WHAT YOU SHOULD DO: Lines outside the range are not wanted. Give again exactly the lines between the line holding "Aviso Legal (51, 2220)" and the line holding "Comprar ahora (143, 768)", inclusive, from the listing below.

TASK MATERIAL:
· · · ·

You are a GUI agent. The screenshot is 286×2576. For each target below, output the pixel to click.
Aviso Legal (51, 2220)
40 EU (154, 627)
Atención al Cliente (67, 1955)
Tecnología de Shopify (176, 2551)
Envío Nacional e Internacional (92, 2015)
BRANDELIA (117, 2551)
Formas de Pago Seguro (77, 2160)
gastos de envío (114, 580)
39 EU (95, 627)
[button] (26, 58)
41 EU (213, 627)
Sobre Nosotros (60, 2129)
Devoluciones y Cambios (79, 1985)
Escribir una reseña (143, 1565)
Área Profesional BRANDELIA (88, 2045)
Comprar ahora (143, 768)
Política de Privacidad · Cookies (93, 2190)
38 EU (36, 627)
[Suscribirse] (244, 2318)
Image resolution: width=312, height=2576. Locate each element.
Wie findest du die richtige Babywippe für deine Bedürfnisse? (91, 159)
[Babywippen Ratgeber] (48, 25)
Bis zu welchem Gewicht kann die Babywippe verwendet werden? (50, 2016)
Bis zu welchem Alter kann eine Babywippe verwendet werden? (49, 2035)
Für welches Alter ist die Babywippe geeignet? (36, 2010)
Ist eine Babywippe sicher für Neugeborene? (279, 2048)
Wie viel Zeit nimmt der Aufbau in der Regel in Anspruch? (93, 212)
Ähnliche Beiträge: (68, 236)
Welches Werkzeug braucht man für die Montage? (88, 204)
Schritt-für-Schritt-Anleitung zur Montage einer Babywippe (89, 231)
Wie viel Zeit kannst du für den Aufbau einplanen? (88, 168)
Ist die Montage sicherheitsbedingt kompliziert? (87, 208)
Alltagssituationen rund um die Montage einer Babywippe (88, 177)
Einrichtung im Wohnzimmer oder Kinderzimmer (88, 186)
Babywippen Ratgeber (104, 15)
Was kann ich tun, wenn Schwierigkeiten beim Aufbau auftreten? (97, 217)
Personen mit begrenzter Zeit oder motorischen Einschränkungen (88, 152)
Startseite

· · · ·

RESULT FOR THIS EXERCISE:
Aviso Legal (51, 2220)
40 EU (154, 627)
Atención al Cliente (67, 1955)
Tecnología de Shopify (176, 2551)
Envío Nacional e Internacional (92, 2015)
BRANDELIA (117, 2551)
Formas de Pago Seguro (77, 2160)
gastos de envío (114, 580)
39 EU (95, 627)
[button] (26, 58)
41 EU (213, 627)
Sobre Nosotros (60, 2129)
Devoluciones y Cambios (79, 1985)
Escribir una reseña (143, 1565)
Área Profesional BRANDELIA (88, 2045)
Comprar ahora (143, 768)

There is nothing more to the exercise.